Aim of the exercise — Beneath this line sits some data. Return only its lines from the one holding "Bruk av informasjonskapsler (170, 464)" through the one holding "You are a GUI", inclusive, exactly, with the images removed.
BEGIN
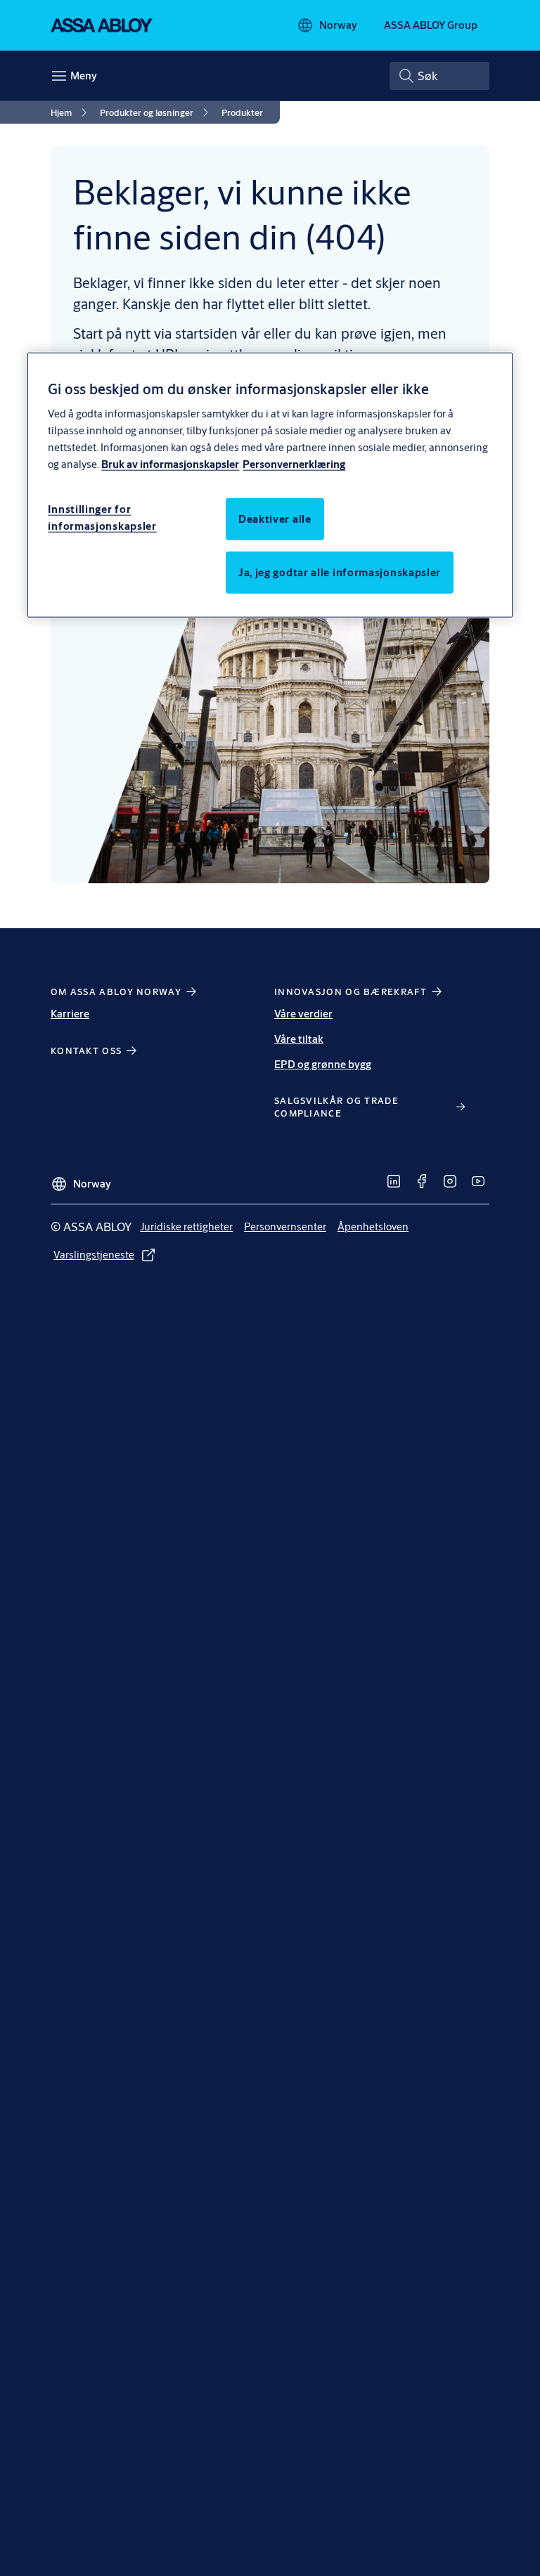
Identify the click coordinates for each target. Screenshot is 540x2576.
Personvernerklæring (294, 464)
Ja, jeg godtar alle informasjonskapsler (339, 572)
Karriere (70, 1013)
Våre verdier (303, 1013)
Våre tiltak (298, 1039)
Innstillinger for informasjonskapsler (102, 517)
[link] (71, 112)
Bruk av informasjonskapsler (170, 464)
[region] (270, 485)
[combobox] (439, 76)
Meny (83, 75)
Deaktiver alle (274, 519)
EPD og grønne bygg (322, 1064)
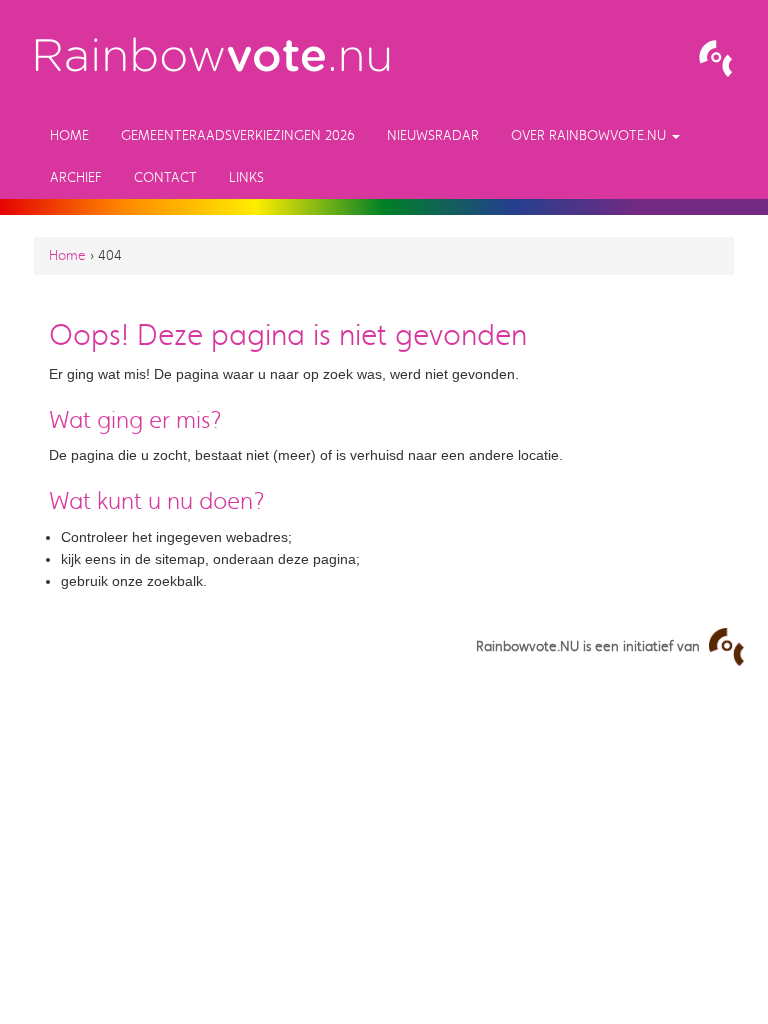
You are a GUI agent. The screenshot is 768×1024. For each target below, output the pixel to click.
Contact (165, 177)
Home (69, 135)
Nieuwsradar (433, 135)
END
Response to the task —
Bruk av informasjonskapsler (170, 464)
[region] (270, 485)
[combobox] (439, 76)
Meny (83, 75)
Deaktiver alle (274, 519)
EPD og grønne bygg (322, 1064)
You are a GUI agent. The screenshot is 768×1024. For each target below, output the pixel to click.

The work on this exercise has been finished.